こうしたなか、オーストラリアとニュージーランドは、最も「差し迫った必要性」のある人々を優先的に航空機で運び出すと発表した。領事スタッフが乗客リストを整理しているという。

オーストラリアは21日、支援を求めた国民約300人を避難させるため、航空機2機を派遣する。ニュージーランド政府は、「一連の」フライトの第1便が間もなく出発し、約50人を帰国させると説明した。

オーストラリアのペニー・ウォン外相は、「ほかの国」からの旅行者も支援すると述べた。

オーストラリア政府は、空港への道路は「まだ安全とは言えない」として、自力で空港に移動するのは控えるよう警告している。
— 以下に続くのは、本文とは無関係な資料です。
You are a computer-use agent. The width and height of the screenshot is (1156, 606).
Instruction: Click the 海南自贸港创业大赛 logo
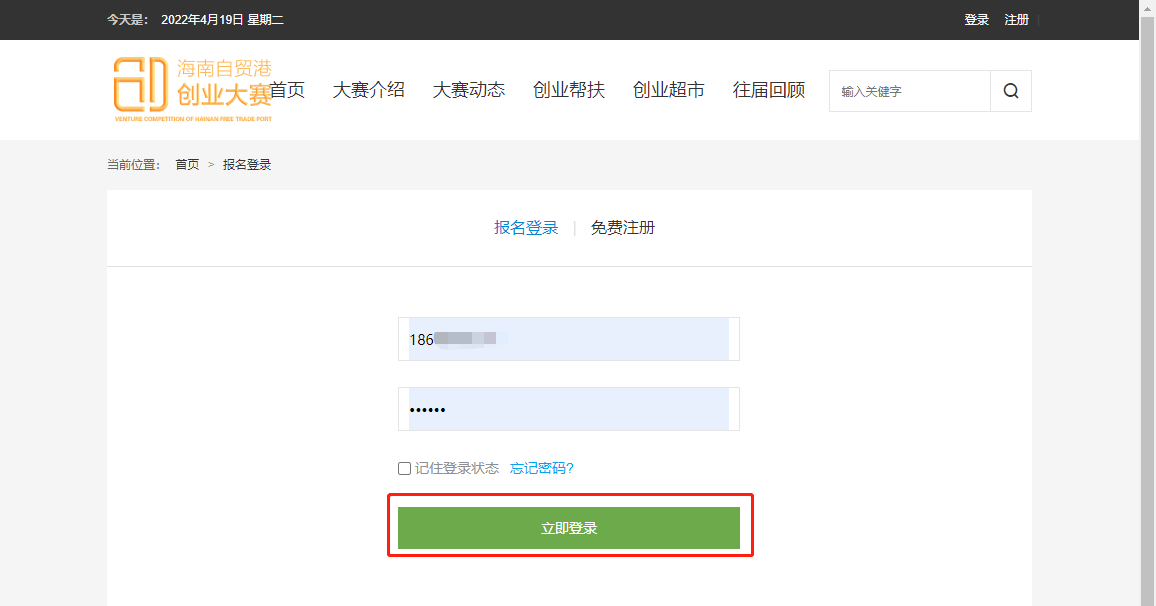(190, 89)
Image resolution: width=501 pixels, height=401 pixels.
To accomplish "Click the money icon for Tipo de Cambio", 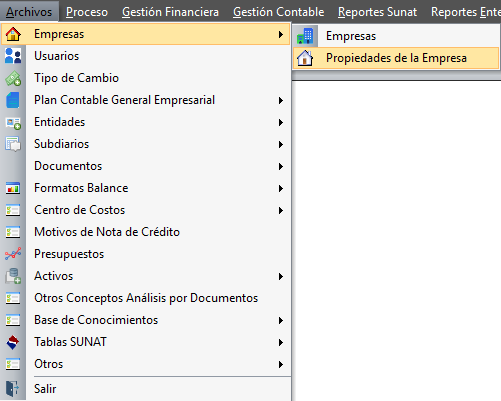I will 13,78.
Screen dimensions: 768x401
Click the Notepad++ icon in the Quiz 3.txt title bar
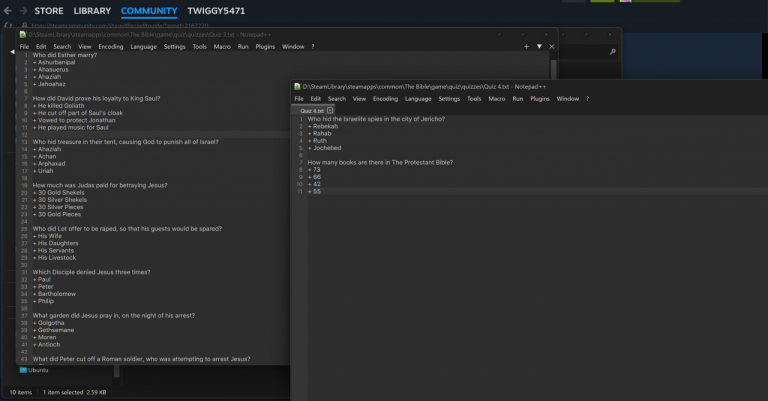tap(24, 35)
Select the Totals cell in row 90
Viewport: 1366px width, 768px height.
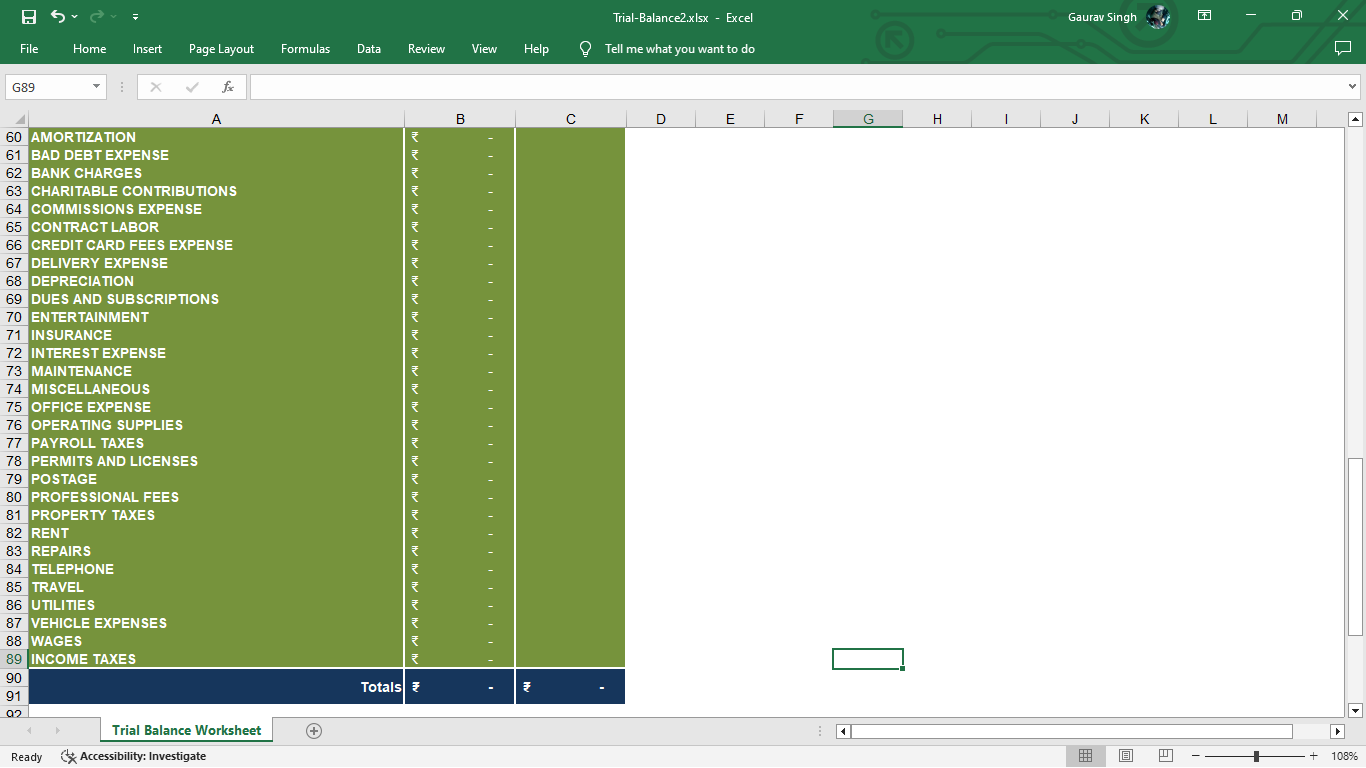pos(216,687)
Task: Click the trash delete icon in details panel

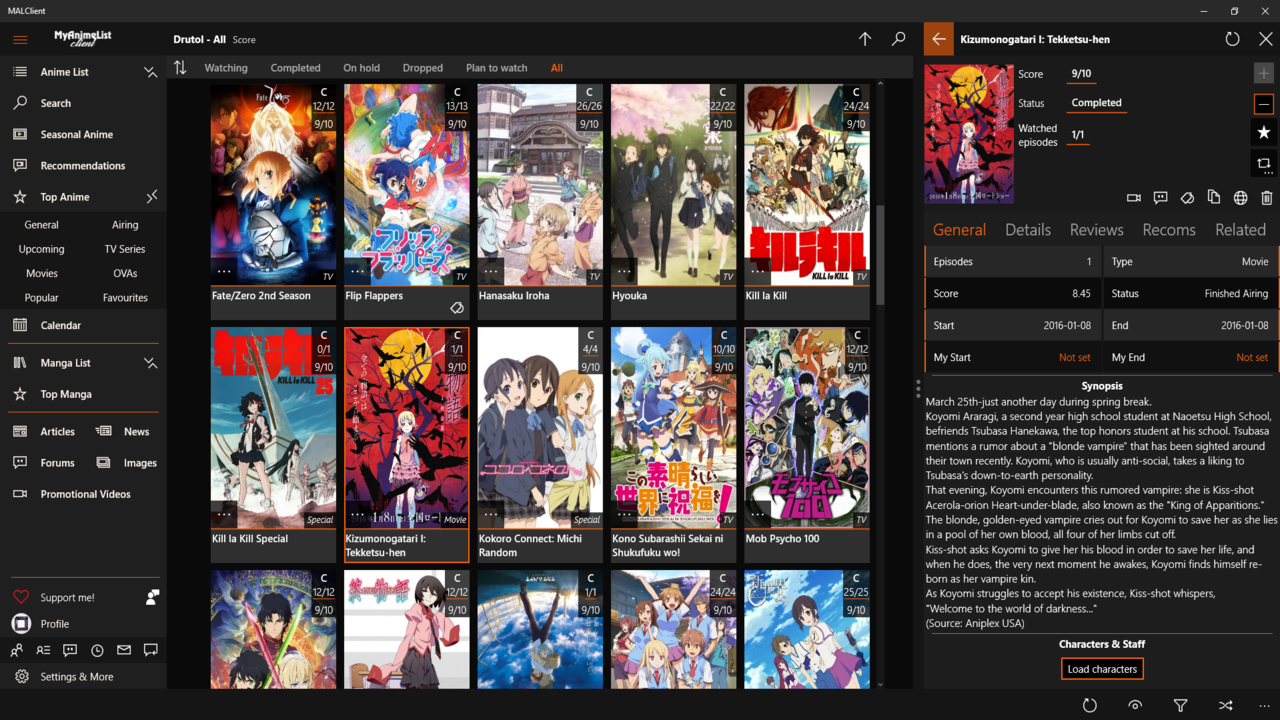Action: pos(1266,198)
ニュージーランドのウィンストン・ピーターズ外相は、「ニューカレドニアの状況は依然として流動的だ。ニュージーランド当局は、フランス当局や、オーストラリアをはじめとする他のパートナーと協力し、現地にいる自国民の安全確保に何が必要かを把握する努力を続けている」と述べた。

ニューカレドニアには290人近いニュージーランド人がいるとみられるという。

ニューカレドニアのフランス高等弁務官事務所によると、同国の憲兵隊がヌメアとラ・トントゥータ国際空港を結ぶ約60キロメートルの道路の掌握を目指している。これまでに76カ所で道路封鎖を「無力化」し、焼けた車などの残存物を撤去しているという。

また、フランスから憲兵1050人が現地に派遣されており、さらに600人が送り込まれる予定だという。

フランスのエマニュエル・マクロン大統領は、それらの憲兵隊はニューカレドニアに「しばらくの間」駐留する必要があるだろうとしている。